Every line of the listing should be retyped exactly, but none of the pictures should be.
[THE DATA Boundary: Start]
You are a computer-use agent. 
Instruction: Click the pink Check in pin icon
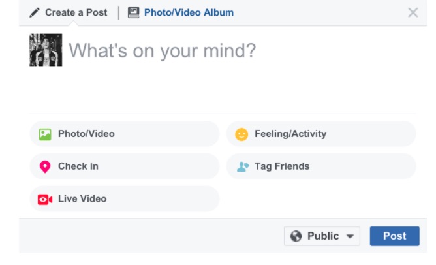45,167
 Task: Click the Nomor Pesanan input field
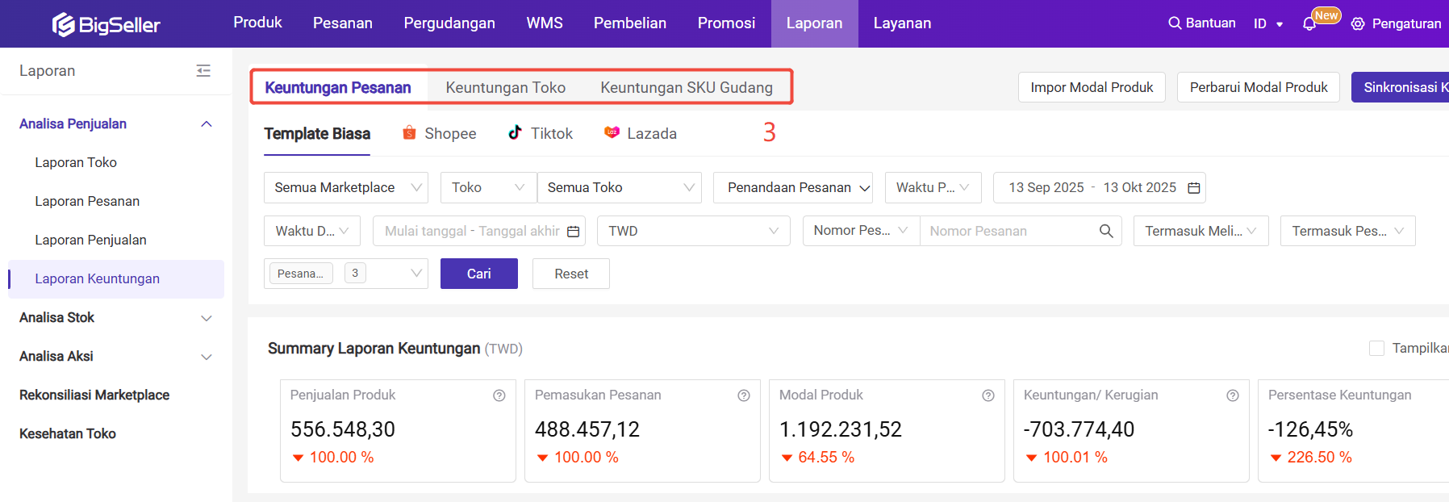[1008, 232]
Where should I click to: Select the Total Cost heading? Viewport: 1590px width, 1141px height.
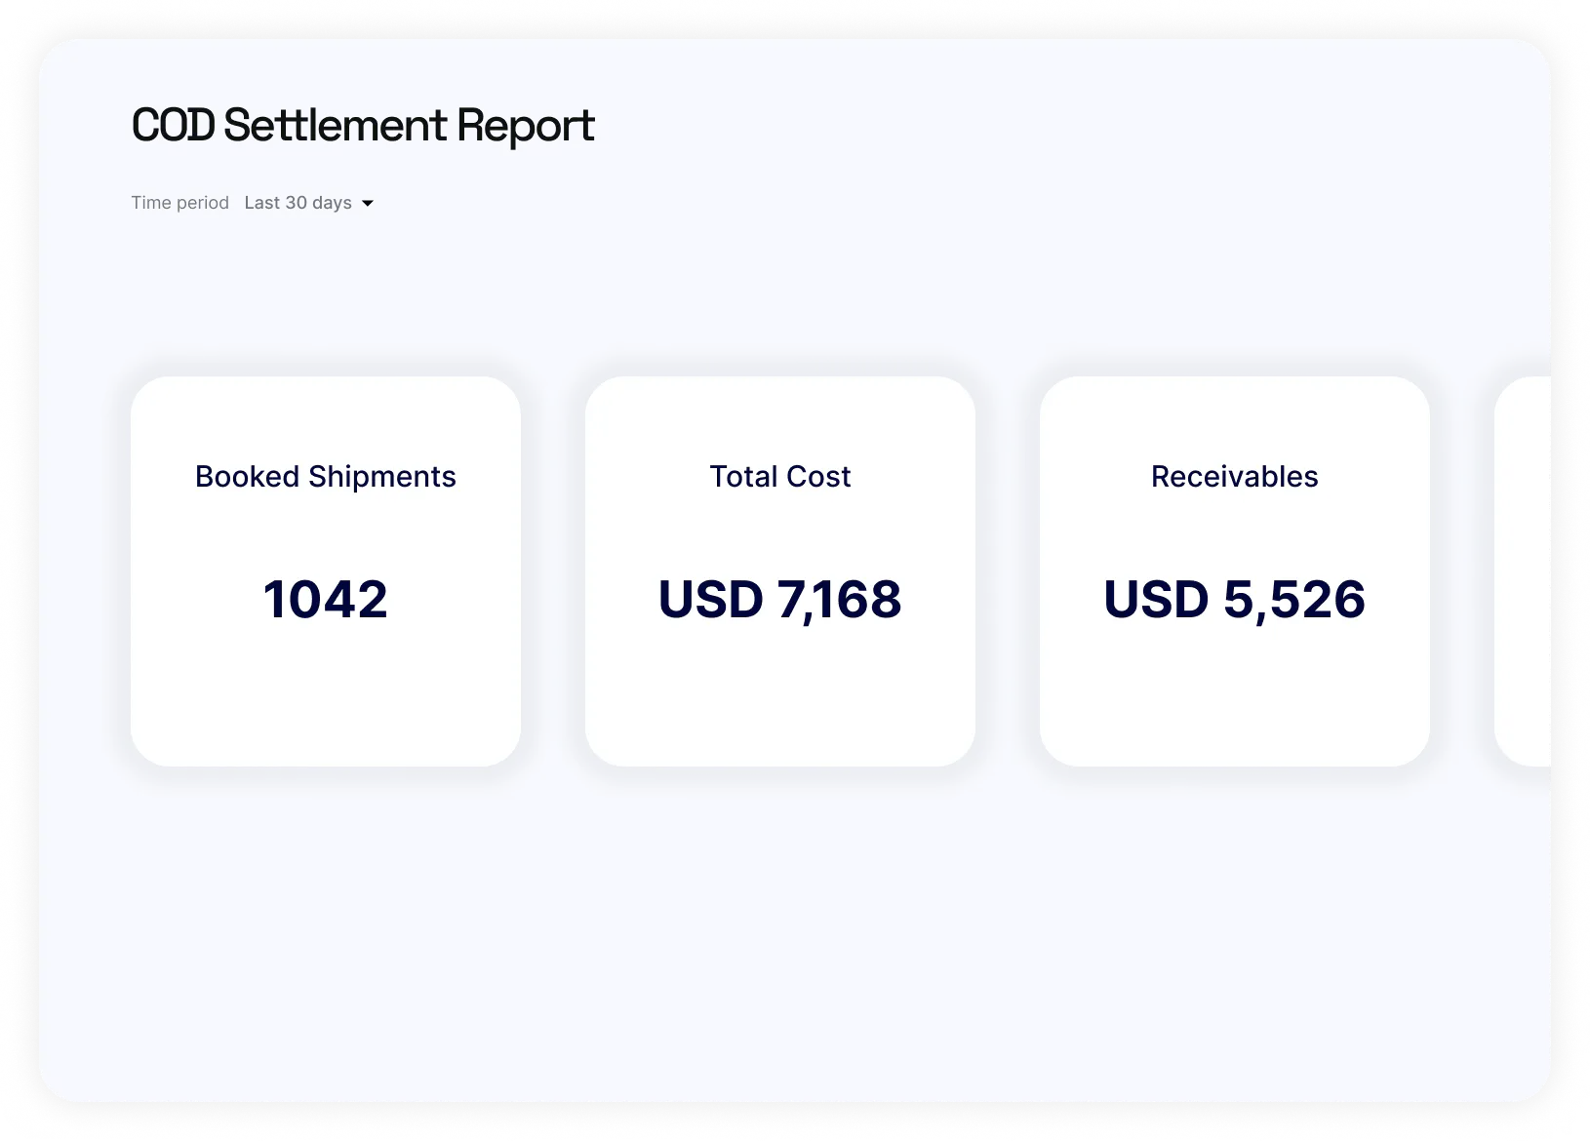(x=779, y=476)
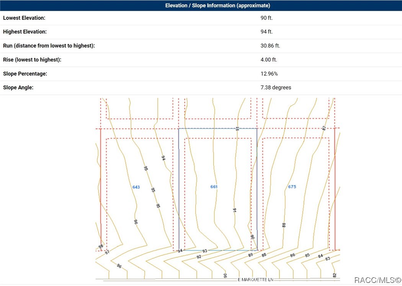This screenshot has height=286, width=402.
Task: Click the 30.86 ft. run value
Action: pyautogui.click(x=270, y=46)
[THE DATA Boundary: End]
REPLY
You are a computer-use agent. 
Instruction: Click the pink Check in pin icon
45,167
 Task: Click the Nomor Pesanan input field
[1008, 232]
Where should I click to: Select the Total Cost heading? Viewport: 1590px width, 1141px height.
(x=779, y=476)
This screenshot has height=286, width=402.
Task: Click the 30.86 ft. run value
Action: pyautogui.click(x=270, y=46)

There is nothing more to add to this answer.